Now, opposition parties are trying to stoke what embers remain in the scandal. The Conservatives used their first opportunity to reignite the WE controversy at the Standing Committee on Procedure and House Affairs (PROC) last week. Changes made by the Liberals in 2017 require governments to table a report within 20 sitting days explaining their reasoning for prorogation. With a report now due from the Liberals by October 28th explaining their use of this political manoeuvre, the Conservatives are calling on the Prime Minister to testify, submit documents and provide more information on the WE Charity in anticipation of the prorogation report. It sent a signal to observers that the Conservatives will continue to use any committee angle to target the Liberal government’s lapses. With the ability to bring back any aspect of a committee’s work through a motion, expect the opposition parties to do just that when Finance, Ethics and Government Operations and Estimates committees resume. All three had ongoing studies into different components of the WE scandal before the parliamentary pause.

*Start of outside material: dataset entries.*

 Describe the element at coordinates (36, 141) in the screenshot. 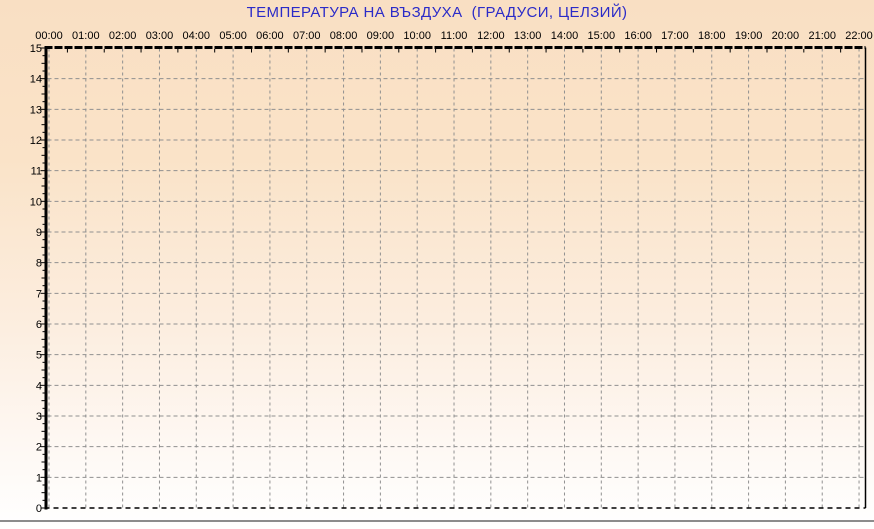

I see `y-tick-label: 12` at that location.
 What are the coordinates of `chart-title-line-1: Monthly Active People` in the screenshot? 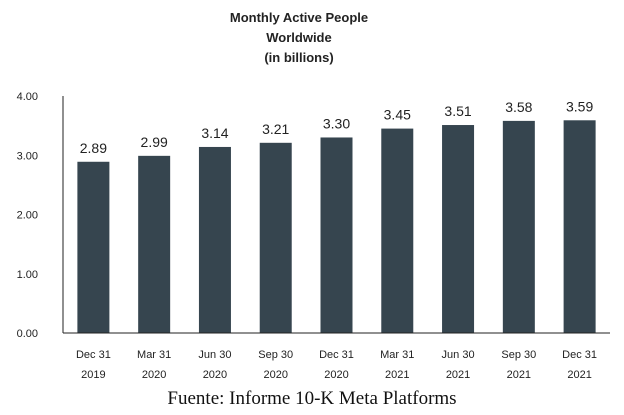 It's located at (299, 18).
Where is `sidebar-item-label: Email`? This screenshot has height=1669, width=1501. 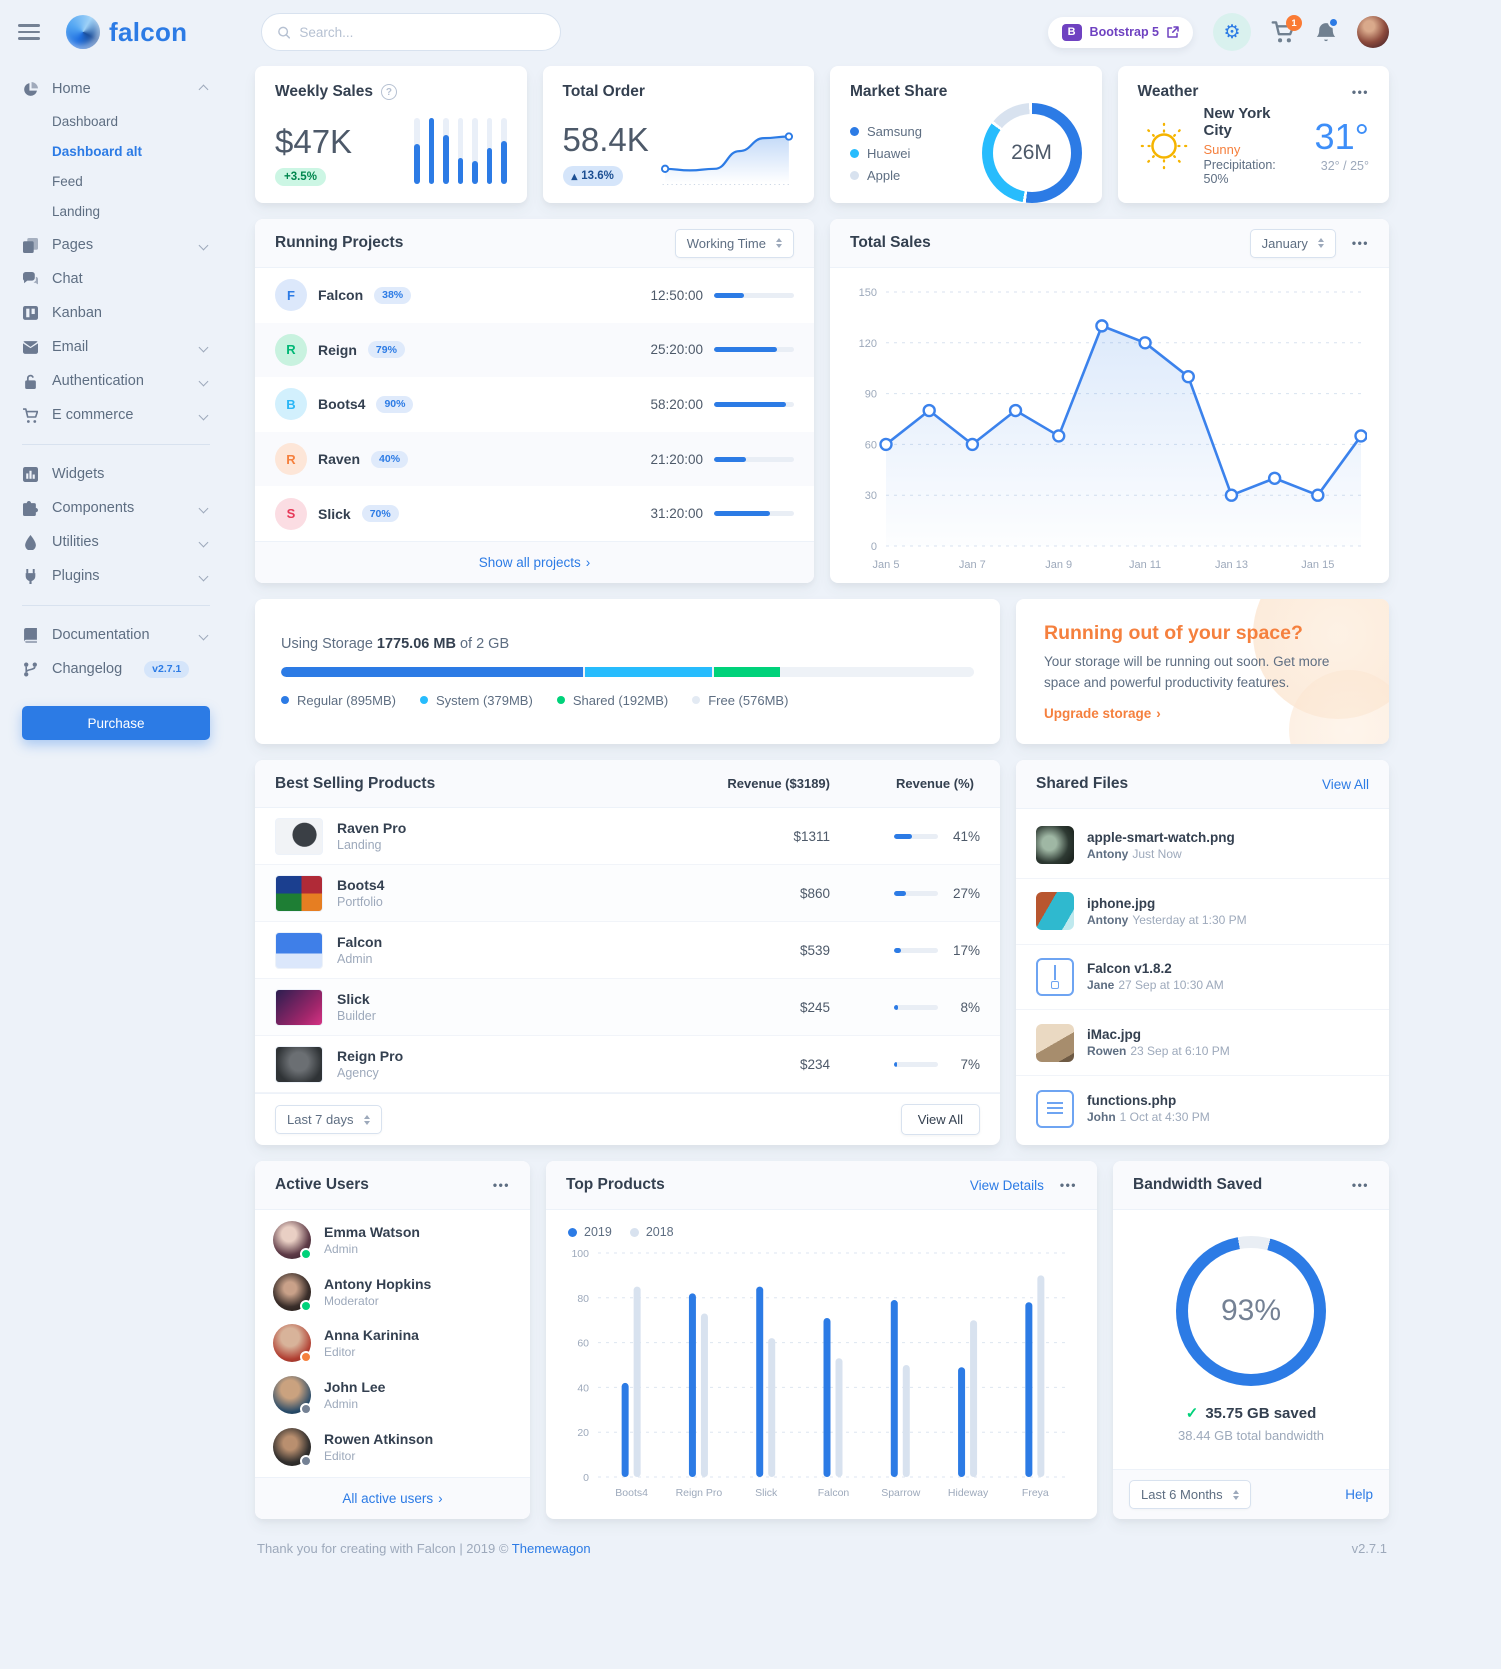 sidebar-item-label: Email is located at coordinates (70, 347).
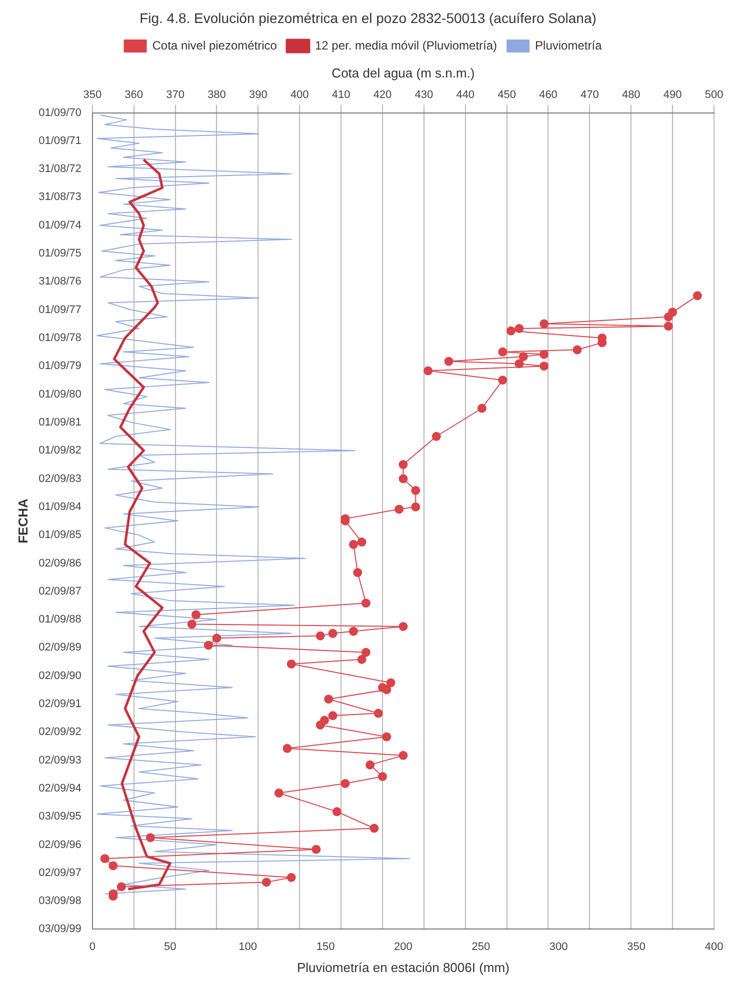 The image size is (738, 996). What do you see at coordinates (548, 96) in the screenshot?
I see `x2-tick-label: 460` at bounding box center [548, 96].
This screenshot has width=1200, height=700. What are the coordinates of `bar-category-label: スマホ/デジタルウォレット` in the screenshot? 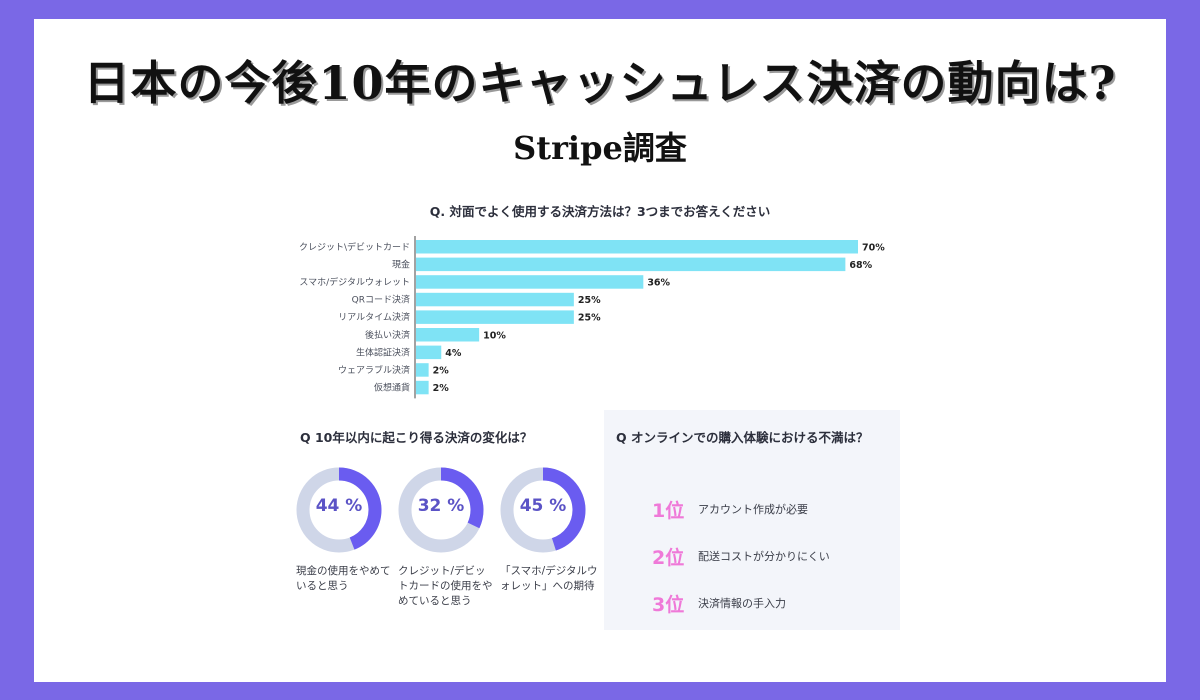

Whether WE offers any further wins for the opposition is a potentially risky political calculation. Voters’ attention has shifted to preparing for a second wave of COVID-19, and prorogation successfully put a dent in the scandal’s momentum. Aspects of pandemic management and subsequent recovery conversations will be hot topics at committee this fall. Discussions will range from the success and uptake of the COVID Alert app, approval of rapid COVID tests, the role (or lack thereof) of the pandemic surveillance unit, to the handling of Canada’s border and the reuniting of families. For stakeholders, the reconstitution of the Finance Committee will restart the 2021 pre-budget consultation process which came to a standstill over the summer. Also this fall, the government will release an update to Canada’s COVID-19 Economic Response Plan. This will almost certainly share more detail than the summer “snapshot” provided by former Finance Minister Bill Morneau. The Response Plan will likely outline the Trudeau government’s economic and fiscal position, provide fiscal projections and set out new measures to implement the Throne Speech. With this still seen as a ‘bridge’ for those coping with the realities of COVID-19, everyone has an eye to the 2021 budget for the recovery.

The greatest unknown this session will be the role of the NDP and whether their support of the Liberal government will extend to House committees. While the NDP was very critical of the government’s involvement with WE Charity, they also have left the door open to supporting the government for an extended period of time. This may have some NDP supporters feeling as though Singh is too cozy with the government. By wielding the balance of power in the House, the NDP can influence real policy change – but they may struggle to create contrast as the Liberals look to wade into the orange voter pool next time at the polls. Siding against the government at the committee level may be the right balance to demonstrate difference with the Liberals, without forcing an election the NDP rather not have at the moment.

One thing is certain, do not underestimate the power of committees in a minority parliament. When the opposition works together, it can be their best friend, and a government’s worst nightmare.